The entries follow. Copy every line in which "agent" appears.

Collected data:
====

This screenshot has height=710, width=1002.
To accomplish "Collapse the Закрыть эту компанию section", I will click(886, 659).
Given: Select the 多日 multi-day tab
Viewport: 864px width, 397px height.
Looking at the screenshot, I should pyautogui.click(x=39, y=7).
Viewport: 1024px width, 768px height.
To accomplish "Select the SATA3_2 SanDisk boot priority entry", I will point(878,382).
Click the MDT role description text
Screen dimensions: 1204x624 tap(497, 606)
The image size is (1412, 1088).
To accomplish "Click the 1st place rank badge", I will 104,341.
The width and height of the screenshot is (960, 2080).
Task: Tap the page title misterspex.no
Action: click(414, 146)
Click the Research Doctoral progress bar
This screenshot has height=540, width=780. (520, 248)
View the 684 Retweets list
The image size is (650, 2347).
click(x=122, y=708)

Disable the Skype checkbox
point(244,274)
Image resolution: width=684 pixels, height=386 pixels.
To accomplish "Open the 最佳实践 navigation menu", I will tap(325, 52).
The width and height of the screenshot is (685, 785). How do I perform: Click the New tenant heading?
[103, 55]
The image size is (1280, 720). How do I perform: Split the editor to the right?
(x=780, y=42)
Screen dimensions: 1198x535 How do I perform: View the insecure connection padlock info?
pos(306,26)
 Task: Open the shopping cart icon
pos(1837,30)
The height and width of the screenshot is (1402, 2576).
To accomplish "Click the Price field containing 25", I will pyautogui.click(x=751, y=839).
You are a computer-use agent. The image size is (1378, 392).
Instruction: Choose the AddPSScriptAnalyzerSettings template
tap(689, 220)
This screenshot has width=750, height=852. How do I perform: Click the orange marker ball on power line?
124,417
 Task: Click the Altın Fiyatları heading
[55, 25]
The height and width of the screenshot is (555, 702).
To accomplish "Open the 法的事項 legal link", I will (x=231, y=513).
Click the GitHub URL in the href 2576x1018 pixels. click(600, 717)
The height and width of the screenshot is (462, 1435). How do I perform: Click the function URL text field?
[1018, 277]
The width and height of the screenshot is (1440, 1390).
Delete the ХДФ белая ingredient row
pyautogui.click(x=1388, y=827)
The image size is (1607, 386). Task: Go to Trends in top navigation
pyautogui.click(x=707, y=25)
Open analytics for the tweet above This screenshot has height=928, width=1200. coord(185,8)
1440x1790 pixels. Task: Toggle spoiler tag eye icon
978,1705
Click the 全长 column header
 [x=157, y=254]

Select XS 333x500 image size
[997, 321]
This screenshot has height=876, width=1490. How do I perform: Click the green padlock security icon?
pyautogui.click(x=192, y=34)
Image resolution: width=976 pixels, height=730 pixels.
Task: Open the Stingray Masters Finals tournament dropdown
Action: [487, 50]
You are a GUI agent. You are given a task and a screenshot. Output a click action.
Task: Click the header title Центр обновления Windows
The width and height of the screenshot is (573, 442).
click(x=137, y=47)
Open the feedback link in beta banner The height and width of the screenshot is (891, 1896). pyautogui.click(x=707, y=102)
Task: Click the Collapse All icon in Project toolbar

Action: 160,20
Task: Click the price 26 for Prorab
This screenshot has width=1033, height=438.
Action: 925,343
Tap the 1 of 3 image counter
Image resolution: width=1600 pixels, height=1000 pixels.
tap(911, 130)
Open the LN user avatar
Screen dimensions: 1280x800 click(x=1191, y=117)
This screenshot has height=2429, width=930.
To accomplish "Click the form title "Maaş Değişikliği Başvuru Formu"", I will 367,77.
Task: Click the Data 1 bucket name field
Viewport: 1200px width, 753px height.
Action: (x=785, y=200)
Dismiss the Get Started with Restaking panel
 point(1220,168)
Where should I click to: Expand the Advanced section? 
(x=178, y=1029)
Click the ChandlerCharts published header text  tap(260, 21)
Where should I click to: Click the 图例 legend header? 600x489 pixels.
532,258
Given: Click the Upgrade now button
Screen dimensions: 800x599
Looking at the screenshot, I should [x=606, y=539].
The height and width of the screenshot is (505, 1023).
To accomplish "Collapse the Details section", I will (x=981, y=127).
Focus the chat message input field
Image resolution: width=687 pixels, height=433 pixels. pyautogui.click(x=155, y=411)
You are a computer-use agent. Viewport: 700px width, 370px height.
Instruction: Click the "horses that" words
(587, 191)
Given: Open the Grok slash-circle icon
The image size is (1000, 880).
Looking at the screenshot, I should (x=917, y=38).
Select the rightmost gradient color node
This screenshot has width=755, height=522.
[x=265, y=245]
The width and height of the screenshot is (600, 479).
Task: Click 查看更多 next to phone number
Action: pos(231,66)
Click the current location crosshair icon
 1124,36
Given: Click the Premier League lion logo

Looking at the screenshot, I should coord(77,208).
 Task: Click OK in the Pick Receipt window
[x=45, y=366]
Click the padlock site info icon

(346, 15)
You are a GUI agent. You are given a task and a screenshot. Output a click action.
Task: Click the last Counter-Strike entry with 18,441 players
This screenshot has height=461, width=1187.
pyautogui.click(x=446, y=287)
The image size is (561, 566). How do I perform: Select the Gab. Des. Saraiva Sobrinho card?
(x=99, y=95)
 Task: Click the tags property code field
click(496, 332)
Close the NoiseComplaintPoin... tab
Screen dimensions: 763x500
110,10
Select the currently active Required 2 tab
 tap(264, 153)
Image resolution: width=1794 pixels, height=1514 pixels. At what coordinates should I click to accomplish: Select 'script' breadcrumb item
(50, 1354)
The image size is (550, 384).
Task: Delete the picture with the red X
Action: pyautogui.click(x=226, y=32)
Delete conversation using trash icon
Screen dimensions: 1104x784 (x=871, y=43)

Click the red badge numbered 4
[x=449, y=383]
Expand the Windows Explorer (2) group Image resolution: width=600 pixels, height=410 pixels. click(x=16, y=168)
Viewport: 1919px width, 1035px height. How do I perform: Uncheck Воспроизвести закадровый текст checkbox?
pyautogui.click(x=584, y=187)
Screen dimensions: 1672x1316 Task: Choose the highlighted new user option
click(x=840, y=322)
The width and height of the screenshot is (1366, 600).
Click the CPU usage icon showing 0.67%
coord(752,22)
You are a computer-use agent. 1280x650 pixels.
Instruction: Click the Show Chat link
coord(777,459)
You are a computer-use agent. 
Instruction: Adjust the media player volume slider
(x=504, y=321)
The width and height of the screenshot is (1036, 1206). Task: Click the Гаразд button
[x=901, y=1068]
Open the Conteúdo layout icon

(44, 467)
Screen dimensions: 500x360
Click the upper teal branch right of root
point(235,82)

====

# Exercise answer
You are a computer-use agent. The image size is (1378, 392).
You are a GUI agent. You are given a task and a screenshot. Output a click action.
You are a computer-use agent. Viewport: 700px width, 370px height.
You are a GUI agent. You are given a task and a screenshot. Output a click action.
You are a computer-use agent. 1280x650 pixels.
You are a computer-use agent. 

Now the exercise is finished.